Start of Block

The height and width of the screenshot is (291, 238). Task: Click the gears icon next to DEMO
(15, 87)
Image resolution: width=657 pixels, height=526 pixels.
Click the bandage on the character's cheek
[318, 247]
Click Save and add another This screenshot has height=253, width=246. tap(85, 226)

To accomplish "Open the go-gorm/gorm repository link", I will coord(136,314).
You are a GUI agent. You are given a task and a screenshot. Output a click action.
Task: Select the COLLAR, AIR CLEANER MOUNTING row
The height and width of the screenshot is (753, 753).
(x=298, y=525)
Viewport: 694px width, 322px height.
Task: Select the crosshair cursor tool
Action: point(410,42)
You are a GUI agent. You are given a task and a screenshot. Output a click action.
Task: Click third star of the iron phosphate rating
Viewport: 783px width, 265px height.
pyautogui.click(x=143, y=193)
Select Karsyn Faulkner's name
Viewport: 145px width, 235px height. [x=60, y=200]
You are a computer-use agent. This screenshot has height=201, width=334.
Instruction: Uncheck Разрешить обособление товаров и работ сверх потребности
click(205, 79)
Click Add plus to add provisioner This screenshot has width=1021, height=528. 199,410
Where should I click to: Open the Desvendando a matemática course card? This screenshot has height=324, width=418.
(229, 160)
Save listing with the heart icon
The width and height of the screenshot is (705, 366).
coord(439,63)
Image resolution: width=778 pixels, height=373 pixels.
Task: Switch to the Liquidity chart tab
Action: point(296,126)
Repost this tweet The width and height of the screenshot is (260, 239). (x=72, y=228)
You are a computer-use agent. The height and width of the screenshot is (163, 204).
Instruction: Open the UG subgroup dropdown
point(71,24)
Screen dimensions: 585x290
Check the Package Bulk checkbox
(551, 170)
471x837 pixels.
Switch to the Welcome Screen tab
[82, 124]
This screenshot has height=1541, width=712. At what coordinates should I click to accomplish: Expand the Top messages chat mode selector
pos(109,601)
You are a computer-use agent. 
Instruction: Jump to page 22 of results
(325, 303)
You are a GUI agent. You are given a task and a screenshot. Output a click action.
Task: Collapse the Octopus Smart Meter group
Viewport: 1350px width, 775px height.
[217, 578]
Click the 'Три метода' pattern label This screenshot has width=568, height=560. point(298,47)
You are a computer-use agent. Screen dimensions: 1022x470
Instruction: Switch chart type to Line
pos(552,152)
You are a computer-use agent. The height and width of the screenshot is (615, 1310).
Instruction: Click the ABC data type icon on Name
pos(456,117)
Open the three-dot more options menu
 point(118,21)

End of Block

- Aim of the task -
Transcribe only the trailing portion of the entries above: the line that contains "Instruction: Open the UG subgroup dropdown" and each line after it.

- Problem solution -
Instruction: Open the UG subgroup dropdown
point(71,24)
Screen dimensions: 585x290
Check the Package Bulk checkbox
(551, 170)
471x837 pixels.
Switch to the Welcome Screen tab
[82, 124]
This screenshot has height=1541, width=712. At what coordinates should I click to accomplish: Expand the Top messages chat mode selector
pos(109,601)
You are a computer-use agent. 
Instruction: Jump to page 22 of results
(325, 303)
You are a GUI agent. You are given a task and a screenshot. Output a click action.
Task: Collapse the Octopus Smart Meter group
Viewport: 1350px width, 775px height.
[217, 578]
Click the 'Три метода' pattern label This screenshot has width=568, height=560. point(298,47)
You are a computer-use agent. Screen dimensions: 1022x470
Instruction: Switch chart type to Line
pos(552,152)
You are a computer-use agent. The height and width of the screenshot is (615, 1310).
Instruction: Click the ABC data type icon on Name
pos(456,117)
Open the three-dot more options menu
 point(118,21)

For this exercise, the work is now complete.